Recover My Health



Acne, a red irritating rash,  is not just a problem for teenagers, it can affect people from ages 10 through 40.

Congested pores, whiteheads, blackheads, pimples, pustules, or cysts (deep pimples) are all symptons of acne.

Acne happens when oil (sebaceous) glands come to life around puberty stimulated by male hormones from the adrenal glands of both boys and girls.  

Almost everyone has a pimple or two sometime in their life, with around 90% of teenagers affected.

Most frequently acne appears on the face.

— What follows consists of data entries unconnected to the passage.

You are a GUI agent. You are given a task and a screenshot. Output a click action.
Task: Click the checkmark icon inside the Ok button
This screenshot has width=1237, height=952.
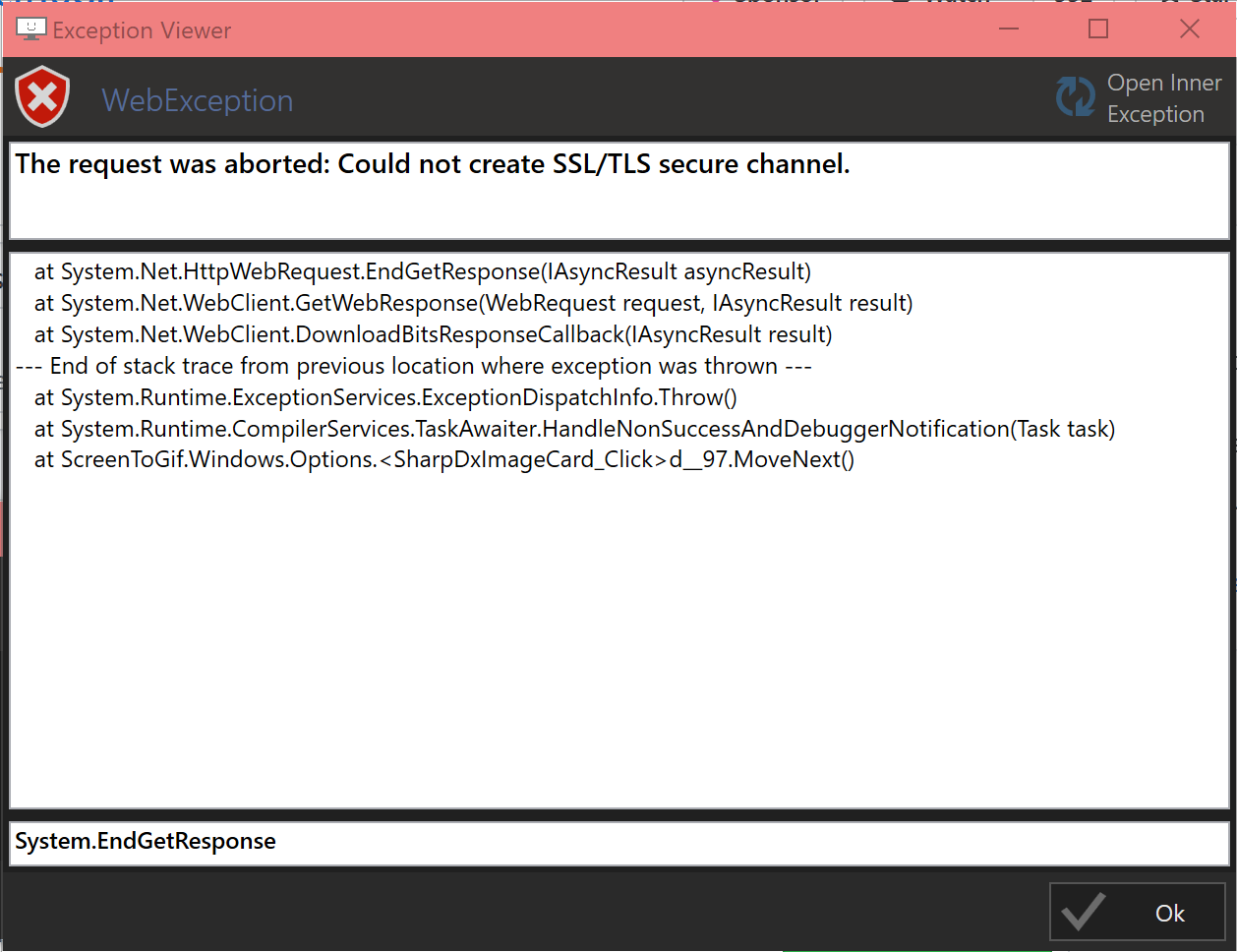tap(1084, 912)
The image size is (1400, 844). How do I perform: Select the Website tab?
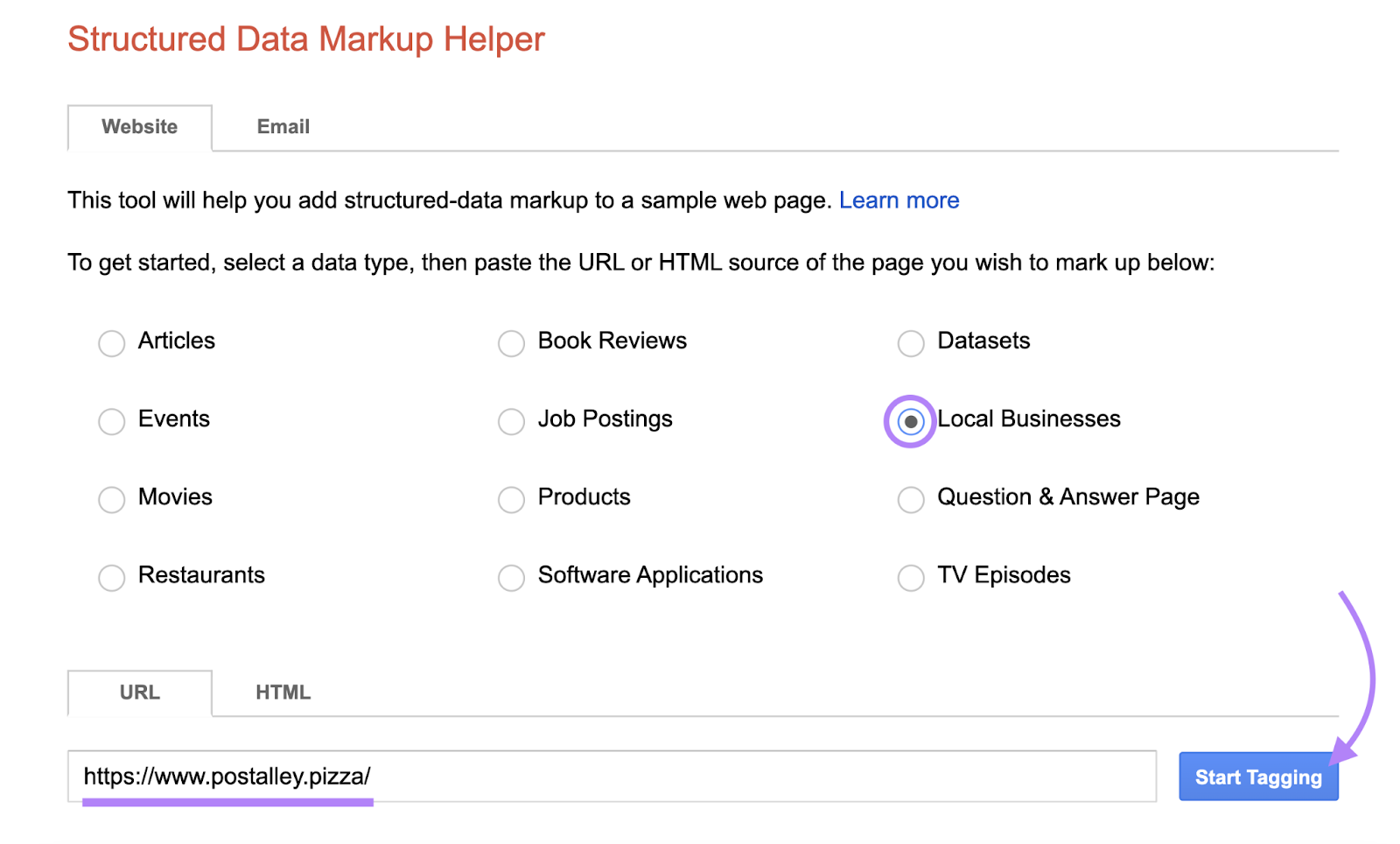(138, 127)
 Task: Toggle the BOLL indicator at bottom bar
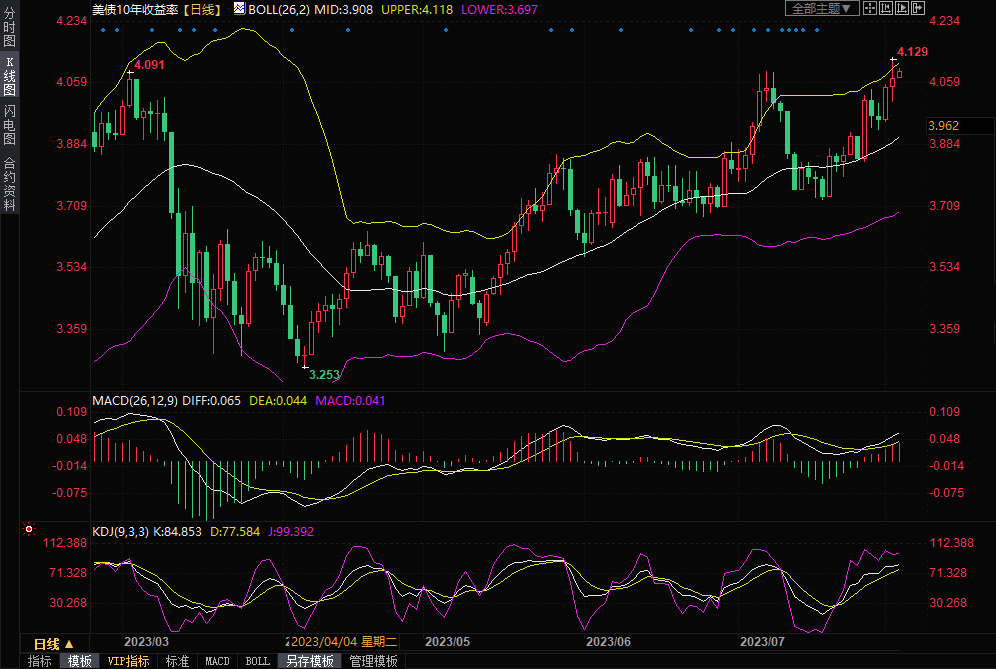point(258,661)
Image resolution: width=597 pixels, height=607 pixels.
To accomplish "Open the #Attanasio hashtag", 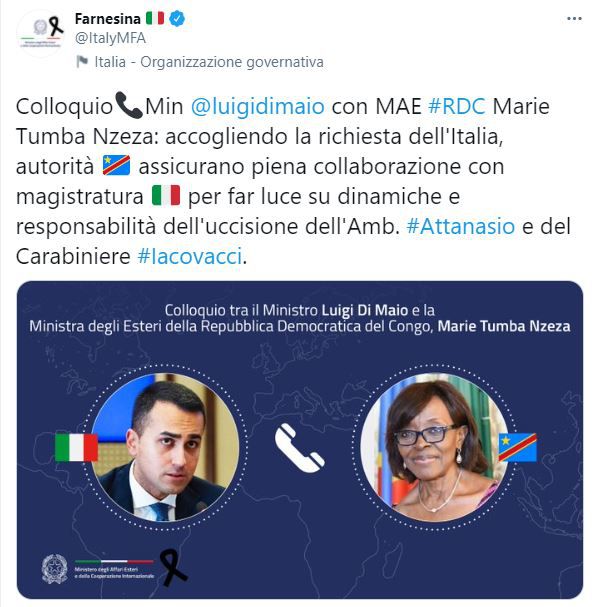I will click(461, 226).
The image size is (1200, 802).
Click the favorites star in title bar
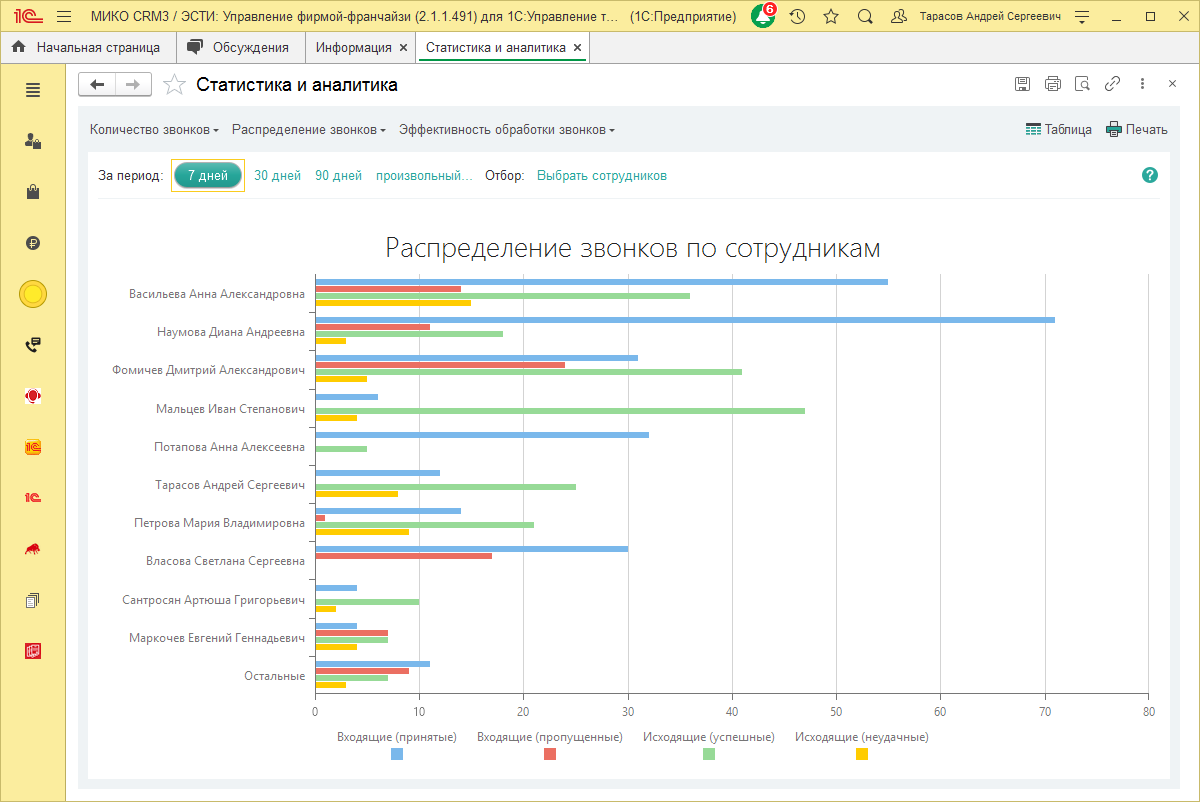tap(831, 17)
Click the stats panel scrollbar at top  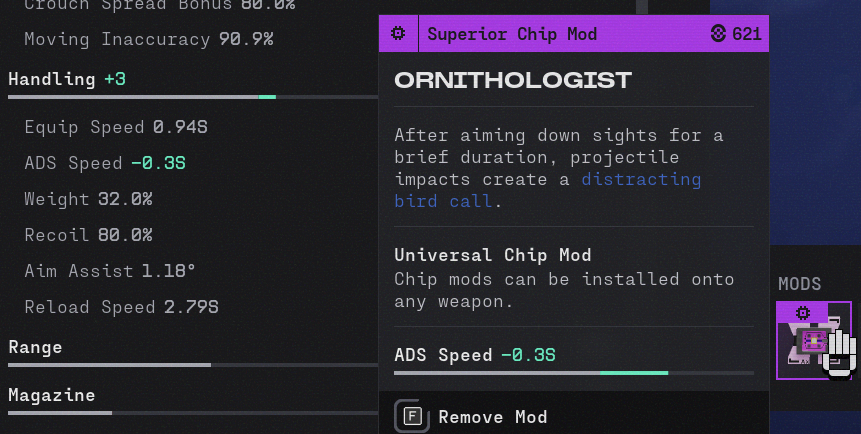[x=642, y=7]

However, acne can also appear on the neck, behind the ears, on the chest, upper arms  and in the groin.   

Although acne is usually short-term it can have a potentially last effect.

Acne is not a result of uncleanliness or infrequent washing.

and acne does not come from eating a lot of so-called bad foods such as chocolate or fried foods.

Acne can be extremely distressing and it is important that you seek help if you are anxious or depressed about it.

It is not unusual for women, in particular, to develop acne in their mid-to-late 20's, even if they have not had breakouts in years (or ever).

You can do a lot to treat your acne using products available at a drugstore or cosmetic counter, that do not require a prescription.

However, for tougher cases of acne, you should consult a physician.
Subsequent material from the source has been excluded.